What happens during a caesarean birth

There can be differences in caesarean births. They can vary depending on the level of urgency or the maternity hospital you are in.

Length of time

The entire procedure takes around 45 minutes. It can be quicker or slower depending on the circumstances. Usually your baby will be born in 5 to 10 minutes.

Having your birth partner there

Your birth partner will wear a gown and mask if they attend the birth. They may have to wait outside until the operation has started.

A screen will be placed across your tummy. This means you and your birth partner won't be able to see the operation taking place.

Your birth partner will normally not be allowed in the operating theatre if you have a general anaesthetic. They can wait close by and will be updated as soon as there is news.

The start of the procedure

Most caesarean births take place in hospital operating theatres. All staff wear medical scrubs and hats. Some wear surgical gowns and masks and gloves.

Staff include doctors, midwives, theatre nurses, anaesthetic nurses, porters and care attendants.

You will be brought into the operating theatre on a trolley. You will be moved onto the operating trolley.


You will be given an anaesthetic by an anaesthetist (a doctor specialising in anaesthetics, pain medicine and intensive care).

Normally this is an epidural or spinal anaesthetic. This means you are awake, and you get to meet your baby as soon as your baby is born.

You won’t feel pain during the procedure. You may feel pulling or tugging.

Sometimes, particularly in an emergency situation, a general anaesthetic is needed. This means you are put to sleep for the operation.

Catheter tube

A small flexible tube called a catheter is placed in your bladder. This tube is passed through your urethra (the passageway that connects your bladder to the outside).

If you have had the anaesthetic first, you will not feel the catheter being inserted. If not, you may experience some mild discomfort as the tube is being placed.

Position and screen

You will be lying on an operating trolley for the operation. A screen is placed across your tummy so you cannot see the procedure being done.

Testing of anaesthetic

The anaesthetist may touch or spray your chest with something cold. They might repeat this lower down in your tummy area. This is to make sure that the anaesthetic is working.

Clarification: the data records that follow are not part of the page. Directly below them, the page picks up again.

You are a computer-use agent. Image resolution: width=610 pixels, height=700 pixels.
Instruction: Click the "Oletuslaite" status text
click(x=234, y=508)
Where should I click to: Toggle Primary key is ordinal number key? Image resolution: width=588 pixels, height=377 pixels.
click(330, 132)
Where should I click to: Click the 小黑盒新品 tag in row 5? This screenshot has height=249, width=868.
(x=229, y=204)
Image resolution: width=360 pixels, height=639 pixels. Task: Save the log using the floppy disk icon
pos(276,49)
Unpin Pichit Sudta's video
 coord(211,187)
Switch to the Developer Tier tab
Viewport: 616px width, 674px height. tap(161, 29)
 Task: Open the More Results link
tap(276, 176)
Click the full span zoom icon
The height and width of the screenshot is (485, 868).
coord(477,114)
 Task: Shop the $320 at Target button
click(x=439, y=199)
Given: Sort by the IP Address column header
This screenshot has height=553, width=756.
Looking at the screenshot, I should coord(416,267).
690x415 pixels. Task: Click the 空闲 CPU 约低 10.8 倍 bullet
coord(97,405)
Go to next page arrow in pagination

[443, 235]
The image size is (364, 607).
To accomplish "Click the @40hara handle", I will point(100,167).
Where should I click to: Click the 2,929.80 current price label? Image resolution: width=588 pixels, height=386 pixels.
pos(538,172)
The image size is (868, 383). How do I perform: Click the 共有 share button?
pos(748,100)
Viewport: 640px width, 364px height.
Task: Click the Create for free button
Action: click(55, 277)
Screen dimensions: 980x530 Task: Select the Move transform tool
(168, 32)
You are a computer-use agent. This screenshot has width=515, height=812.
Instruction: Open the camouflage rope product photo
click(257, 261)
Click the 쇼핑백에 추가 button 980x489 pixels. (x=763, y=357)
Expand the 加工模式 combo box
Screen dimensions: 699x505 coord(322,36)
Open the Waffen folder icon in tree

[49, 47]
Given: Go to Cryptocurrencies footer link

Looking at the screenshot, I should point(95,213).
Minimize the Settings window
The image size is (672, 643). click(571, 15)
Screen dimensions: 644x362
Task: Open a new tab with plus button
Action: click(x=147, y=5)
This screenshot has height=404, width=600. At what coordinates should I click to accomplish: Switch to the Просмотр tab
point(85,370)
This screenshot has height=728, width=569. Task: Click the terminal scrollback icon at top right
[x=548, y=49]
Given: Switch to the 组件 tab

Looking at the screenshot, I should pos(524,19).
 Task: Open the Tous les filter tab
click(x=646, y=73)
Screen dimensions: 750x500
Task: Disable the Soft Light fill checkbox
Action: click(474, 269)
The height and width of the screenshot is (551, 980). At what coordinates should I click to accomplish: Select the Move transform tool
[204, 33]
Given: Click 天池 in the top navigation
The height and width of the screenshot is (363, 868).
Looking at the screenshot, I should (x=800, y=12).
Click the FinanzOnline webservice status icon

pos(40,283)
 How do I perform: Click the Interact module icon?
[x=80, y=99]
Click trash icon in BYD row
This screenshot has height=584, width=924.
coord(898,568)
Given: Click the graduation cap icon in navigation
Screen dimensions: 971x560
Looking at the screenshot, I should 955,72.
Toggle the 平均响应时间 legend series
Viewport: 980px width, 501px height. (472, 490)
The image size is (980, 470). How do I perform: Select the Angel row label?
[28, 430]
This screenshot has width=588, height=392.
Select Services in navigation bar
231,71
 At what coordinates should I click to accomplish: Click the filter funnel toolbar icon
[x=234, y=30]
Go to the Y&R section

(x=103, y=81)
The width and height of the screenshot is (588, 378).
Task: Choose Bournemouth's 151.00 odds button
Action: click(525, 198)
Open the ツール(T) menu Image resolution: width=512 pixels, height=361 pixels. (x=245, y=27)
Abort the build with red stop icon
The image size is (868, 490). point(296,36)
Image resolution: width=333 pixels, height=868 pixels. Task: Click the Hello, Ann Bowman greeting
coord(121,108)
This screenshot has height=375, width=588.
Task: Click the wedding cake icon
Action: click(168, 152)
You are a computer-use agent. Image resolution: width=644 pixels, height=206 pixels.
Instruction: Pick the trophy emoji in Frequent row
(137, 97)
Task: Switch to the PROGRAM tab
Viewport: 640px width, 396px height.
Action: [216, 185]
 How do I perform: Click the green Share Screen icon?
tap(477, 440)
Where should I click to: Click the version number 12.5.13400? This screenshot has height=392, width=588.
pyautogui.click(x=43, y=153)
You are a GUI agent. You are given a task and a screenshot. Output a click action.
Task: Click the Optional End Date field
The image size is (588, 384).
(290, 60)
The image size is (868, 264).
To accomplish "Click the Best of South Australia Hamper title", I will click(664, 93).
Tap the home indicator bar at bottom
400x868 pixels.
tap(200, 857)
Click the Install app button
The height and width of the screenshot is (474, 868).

The spray on your tummy won’t feel cold when the anaesthetic has started to work. If it does still feel cold, the anaesthetic may need more time to work. You may be given slightly more anaesthetic.

The operation

Your tummy will be painted with a disinfectant solution to reduce the amount of germs on your skin. Your obstetrician will make a small cut (10cm to 20cm) in your skin and in your womb. This is usually done horizontally in your bikini line area. The cut creates an opening through which your baby will be born.

The birth

You may feel some tugging or pressure on your tummy at this point. This is a good sign and means that you'll soon be meeting your baby. Your baby is born through the cut in your tummy.

The baby will be lifted up so that you can see. You will normally be told the gender of the baby at this stage.

The placenta (afterbirth) will usually be delivered then. The umbilical cord will be clamped and cut. You may hear your baby's first cry.

After the birth

You'll be given an injection called oxytocin. This is a hormone to help your womb contract and reduce the risk of bleeding. The cut in your womb will be closed with dissolvable stitches.

The cut in your skin will be closed. This is done with dissolvable stitches or stitches or staples that need to be removed after 5 to 7 days.

Your baby

Your baby may be checked by a paediatric doctor (a doctor specialising in children's health).

Babies born by caesarean may need a small amount of oxygen. They may need mucus sucked out of their mouth and nose to help them to cry.

Your midwife will help you and your partner enjoy safe skin to skin contact with your baby when ready.